◆ Work required ◆
From the records below, output exactly the lines running from the line containing "Screen dimensions: 658x485" through the line containing "Task: Click divider", and no others.

== Dataset content ==

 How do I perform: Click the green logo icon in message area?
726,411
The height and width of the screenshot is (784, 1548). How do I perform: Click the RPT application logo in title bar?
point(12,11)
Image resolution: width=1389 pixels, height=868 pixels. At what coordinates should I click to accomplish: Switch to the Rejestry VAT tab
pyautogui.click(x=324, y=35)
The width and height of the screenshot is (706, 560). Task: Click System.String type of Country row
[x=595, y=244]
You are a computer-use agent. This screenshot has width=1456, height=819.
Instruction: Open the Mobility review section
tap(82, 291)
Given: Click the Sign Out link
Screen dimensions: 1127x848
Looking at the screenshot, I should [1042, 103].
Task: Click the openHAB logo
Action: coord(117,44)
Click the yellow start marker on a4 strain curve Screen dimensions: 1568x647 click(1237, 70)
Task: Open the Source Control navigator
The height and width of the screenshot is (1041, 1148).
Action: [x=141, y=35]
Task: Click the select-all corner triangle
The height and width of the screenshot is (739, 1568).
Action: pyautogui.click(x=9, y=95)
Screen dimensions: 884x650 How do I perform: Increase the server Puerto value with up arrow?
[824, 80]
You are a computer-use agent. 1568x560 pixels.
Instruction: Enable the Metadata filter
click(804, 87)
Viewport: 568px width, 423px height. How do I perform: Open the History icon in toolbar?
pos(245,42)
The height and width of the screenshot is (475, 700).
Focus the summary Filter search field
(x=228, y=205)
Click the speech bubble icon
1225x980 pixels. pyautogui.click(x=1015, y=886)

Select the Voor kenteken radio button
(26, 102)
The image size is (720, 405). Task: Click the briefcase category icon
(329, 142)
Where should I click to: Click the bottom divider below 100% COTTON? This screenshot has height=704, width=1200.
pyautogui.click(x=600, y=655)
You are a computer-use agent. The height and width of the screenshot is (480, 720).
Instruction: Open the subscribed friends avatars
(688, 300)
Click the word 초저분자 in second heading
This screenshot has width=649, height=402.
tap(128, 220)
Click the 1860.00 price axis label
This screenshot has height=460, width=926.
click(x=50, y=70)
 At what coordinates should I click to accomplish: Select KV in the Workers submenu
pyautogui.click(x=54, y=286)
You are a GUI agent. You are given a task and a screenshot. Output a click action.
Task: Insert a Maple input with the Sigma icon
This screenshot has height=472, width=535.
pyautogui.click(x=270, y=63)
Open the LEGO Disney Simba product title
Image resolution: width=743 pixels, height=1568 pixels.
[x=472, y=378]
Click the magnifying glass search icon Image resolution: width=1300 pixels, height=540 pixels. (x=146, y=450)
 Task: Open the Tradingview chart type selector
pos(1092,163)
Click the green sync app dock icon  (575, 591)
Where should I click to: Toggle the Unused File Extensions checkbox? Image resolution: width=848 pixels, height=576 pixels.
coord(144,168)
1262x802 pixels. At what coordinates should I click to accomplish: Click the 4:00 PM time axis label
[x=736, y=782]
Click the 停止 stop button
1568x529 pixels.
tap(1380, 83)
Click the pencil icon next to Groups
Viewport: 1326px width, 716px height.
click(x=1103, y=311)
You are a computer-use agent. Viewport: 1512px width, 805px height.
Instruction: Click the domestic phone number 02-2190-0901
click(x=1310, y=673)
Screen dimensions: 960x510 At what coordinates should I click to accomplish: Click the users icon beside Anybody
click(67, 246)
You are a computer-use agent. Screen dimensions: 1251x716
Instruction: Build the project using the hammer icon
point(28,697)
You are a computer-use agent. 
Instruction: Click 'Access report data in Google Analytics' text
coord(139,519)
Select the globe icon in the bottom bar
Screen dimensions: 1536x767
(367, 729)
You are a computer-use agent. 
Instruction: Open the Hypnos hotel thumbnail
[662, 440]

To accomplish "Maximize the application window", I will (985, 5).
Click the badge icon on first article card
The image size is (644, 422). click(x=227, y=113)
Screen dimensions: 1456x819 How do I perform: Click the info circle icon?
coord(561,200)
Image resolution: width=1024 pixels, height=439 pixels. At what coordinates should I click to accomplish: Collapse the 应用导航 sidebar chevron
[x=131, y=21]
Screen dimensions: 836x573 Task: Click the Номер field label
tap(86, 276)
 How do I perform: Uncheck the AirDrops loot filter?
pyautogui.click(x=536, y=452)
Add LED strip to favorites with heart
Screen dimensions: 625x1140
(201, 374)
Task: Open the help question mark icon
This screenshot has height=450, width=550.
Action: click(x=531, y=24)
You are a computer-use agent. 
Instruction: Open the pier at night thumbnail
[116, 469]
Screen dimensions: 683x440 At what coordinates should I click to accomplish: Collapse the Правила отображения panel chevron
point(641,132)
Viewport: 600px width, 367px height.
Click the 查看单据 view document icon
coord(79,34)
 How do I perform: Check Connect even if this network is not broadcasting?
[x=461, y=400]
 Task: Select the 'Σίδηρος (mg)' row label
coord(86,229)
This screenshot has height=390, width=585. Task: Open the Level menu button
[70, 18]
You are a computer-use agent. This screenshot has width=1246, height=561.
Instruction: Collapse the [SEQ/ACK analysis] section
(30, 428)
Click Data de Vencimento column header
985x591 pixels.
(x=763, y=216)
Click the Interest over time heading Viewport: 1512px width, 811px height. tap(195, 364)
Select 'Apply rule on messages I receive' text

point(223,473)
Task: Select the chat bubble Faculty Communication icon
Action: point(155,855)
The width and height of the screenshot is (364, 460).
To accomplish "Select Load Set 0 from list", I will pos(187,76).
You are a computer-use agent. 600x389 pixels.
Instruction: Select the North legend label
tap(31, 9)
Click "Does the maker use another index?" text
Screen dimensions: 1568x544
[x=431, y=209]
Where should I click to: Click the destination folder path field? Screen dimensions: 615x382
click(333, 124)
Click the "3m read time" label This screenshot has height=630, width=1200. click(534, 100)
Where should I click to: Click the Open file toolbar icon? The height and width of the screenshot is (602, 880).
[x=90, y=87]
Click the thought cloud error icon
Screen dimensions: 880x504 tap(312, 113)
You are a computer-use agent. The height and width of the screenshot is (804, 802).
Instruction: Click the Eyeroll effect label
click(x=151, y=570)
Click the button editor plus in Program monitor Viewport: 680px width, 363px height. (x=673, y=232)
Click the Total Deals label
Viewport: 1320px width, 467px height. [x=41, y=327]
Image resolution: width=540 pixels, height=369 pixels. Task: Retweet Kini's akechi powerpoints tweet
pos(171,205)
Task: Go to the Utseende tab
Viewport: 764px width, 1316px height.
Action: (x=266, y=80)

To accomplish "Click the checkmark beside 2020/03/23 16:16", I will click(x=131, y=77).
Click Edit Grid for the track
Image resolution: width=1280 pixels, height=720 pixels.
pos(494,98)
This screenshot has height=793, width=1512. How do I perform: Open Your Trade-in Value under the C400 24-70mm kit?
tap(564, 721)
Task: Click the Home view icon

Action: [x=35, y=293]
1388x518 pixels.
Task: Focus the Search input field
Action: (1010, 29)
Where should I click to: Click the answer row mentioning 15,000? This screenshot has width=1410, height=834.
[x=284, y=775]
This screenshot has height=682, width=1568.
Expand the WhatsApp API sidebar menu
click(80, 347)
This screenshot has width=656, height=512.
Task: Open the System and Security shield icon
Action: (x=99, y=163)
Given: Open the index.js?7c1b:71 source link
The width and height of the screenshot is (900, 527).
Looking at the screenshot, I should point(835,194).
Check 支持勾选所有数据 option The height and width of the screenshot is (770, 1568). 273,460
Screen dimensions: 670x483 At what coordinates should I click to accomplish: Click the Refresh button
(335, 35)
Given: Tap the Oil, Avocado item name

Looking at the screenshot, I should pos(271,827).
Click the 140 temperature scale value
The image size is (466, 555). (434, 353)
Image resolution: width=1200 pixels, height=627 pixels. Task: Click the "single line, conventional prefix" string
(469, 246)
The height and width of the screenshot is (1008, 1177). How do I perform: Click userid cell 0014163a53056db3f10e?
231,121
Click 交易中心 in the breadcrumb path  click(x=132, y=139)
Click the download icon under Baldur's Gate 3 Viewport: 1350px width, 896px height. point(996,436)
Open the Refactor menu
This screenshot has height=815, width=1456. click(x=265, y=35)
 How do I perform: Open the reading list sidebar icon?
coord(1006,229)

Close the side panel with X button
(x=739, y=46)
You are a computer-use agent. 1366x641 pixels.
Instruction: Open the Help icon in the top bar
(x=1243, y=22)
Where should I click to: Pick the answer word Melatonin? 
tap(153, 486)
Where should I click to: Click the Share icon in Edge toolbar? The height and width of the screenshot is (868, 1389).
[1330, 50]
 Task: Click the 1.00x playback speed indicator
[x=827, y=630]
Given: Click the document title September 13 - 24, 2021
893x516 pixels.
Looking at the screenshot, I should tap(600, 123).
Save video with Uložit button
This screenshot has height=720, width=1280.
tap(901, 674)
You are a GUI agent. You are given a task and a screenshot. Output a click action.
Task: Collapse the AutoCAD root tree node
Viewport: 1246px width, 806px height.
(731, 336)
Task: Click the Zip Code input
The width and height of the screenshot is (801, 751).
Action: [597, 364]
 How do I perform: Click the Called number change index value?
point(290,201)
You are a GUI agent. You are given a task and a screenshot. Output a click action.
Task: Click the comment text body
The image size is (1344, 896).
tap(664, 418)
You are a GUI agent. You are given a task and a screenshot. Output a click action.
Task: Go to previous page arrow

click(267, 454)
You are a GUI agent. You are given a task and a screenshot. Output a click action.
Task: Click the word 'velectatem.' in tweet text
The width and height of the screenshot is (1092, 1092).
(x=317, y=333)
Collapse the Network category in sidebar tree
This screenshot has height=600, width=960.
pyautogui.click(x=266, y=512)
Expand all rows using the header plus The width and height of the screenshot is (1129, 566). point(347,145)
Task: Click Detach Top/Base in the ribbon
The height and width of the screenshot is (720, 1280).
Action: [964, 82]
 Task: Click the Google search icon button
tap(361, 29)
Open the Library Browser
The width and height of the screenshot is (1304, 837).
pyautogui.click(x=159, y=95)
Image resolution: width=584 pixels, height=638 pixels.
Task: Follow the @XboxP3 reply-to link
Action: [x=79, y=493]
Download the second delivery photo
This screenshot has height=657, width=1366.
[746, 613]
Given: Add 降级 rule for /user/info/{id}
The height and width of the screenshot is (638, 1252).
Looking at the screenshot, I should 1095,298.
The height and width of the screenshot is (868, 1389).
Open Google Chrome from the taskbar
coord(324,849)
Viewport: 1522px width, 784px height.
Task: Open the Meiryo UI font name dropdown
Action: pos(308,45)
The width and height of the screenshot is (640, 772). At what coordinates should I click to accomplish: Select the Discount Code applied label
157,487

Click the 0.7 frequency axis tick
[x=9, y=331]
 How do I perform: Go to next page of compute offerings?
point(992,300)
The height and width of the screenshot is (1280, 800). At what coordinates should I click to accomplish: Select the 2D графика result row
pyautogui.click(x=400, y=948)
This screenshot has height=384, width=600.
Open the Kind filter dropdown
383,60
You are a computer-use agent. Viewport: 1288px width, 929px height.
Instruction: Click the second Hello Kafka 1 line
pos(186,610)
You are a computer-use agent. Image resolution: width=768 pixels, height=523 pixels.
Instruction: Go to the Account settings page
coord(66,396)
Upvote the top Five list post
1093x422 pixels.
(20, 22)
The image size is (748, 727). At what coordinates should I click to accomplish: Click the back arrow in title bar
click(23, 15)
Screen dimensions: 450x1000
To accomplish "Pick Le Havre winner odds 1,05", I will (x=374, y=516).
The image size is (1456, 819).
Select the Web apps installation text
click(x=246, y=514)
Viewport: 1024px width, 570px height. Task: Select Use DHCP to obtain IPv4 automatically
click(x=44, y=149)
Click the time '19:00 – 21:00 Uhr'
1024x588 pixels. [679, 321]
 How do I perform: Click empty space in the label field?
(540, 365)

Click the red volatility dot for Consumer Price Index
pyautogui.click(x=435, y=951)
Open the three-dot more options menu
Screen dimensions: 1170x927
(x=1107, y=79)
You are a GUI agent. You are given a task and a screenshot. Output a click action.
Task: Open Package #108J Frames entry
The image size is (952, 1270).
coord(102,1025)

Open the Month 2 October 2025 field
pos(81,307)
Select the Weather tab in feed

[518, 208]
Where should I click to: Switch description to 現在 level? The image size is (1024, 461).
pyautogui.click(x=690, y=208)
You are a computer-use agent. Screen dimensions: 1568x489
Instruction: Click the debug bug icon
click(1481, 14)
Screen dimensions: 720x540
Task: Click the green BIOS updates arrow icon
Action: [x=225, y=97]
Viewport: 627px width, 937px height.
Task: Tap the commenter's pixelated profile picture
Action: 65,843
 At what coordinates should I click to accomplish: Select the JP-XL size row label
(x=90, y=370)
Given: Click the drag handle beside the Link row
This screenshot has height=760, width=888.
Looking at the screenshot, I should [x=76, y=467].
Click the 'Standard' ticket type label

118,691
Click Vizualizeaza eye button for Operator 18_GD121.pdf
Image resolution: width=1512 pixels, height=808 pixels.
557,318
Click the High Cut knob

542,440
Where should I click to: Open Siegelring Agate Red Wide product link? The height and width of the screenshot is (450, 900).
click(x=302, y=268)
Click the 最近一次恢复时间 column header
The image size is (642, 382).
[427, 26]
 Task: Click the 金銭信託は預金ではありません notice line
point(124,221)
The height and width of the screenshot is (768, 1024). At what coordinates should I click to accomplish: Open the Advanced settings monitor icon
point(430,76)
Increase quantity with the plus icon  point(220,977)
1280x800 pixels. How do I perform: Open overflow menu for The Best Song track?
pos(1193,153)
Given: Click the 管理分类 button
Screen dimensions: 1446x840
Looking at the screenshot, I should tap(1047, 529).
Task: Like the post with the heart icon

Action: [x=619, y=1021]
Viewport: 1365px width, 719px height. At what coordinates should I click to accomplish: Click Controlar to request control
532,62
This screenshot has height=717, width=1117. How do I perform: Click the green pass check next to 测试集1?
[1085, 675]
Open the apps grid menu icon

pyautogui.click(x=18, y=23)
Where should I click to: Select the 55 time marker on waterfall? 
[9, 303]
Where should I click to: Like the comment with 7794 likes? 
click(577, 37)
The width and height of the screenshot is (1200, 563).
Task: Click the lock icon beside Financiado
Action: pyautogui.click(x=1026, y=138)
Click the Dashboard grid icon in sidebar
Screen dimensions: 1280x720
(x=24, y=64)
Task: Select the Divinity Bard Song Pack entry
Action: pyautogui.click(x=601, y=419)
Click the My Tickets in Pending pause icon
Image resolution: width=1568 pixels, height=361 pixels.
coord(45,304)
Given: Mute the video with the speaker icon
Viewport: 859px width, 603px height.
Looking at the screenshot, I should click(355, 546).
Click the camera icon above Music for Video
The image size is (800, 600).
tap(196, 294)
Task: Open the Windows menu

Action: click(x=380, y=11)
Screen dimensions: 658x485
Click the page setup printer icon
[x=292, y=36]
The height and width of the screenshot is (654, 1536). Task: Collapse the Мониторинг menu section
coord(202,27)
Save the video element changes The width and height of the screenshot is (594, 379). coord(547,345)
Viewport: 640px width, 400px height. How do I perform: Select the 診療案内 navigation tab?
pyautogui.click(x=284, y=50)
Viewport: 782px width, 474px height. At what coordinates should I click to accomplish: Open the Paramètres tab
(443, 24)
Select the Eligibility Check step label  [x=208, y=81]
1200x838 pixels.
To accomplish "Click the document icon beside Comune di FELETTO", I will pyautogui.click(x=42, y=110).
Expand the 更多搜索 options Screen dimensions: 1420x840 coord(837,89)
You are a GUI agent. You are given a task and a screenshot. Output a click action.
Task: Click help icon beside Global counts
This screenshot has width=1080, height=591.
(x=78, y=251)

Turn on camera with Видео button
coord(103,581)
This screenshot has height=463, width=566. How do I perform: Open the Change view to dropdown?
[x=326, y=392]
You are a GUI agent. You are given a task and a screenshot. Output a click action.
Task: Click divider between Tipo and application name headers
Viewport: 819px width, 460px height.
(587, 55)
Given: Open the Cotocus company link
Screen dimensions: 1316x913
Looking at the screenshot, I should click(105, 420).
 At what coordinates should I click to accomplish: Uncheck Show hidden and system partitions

===

◆ Task answer ◆
Screen dimensions: 658x485
Click the page setup printer icon
[x=292, y=36]
The height and width of the screenshot is (654, 1536). Task: Collapse the Мониторинг menu section
coord(202,27)
Save the video element changes The width and height of the screenshot is (594, 379). coord(547,345)
Viewport: 640px width, 400px height. How do I perform: Select the 診療案内 navigation tab?
pyautogui.click(x=284, y=50)
Viewport: 782px width, 474px height. At what coordinates should I click to accomplish: Open the Paramètres tab
(443, 24)
Select the Eligibility Check step label  [x=208, y=81]
1200x838 pixels.
To accomplish "Click the document icon beside Comune di FELETTO", I will pyautogui.click(x=42, y=110).
Expand the 更多搜索 options Screen dimensions: 1420x840 coord(837,89)
You are a GUI agent. You are given a task and a screenshot. Output a click action.
Task: Click help icon beside Global counts
This screenshot has width=1080, height=591.
(x=78, y=251)

Turn on camera with Видео button
coord(103,581)
This screenshot has height=463, width=566. How do I perform: Open the Change view to dropdown?
[x=326, y=392]
You are a GUI agent. You are given a task and a screenshot. Output a click action.
Task: Click divider between Tipo and application name headers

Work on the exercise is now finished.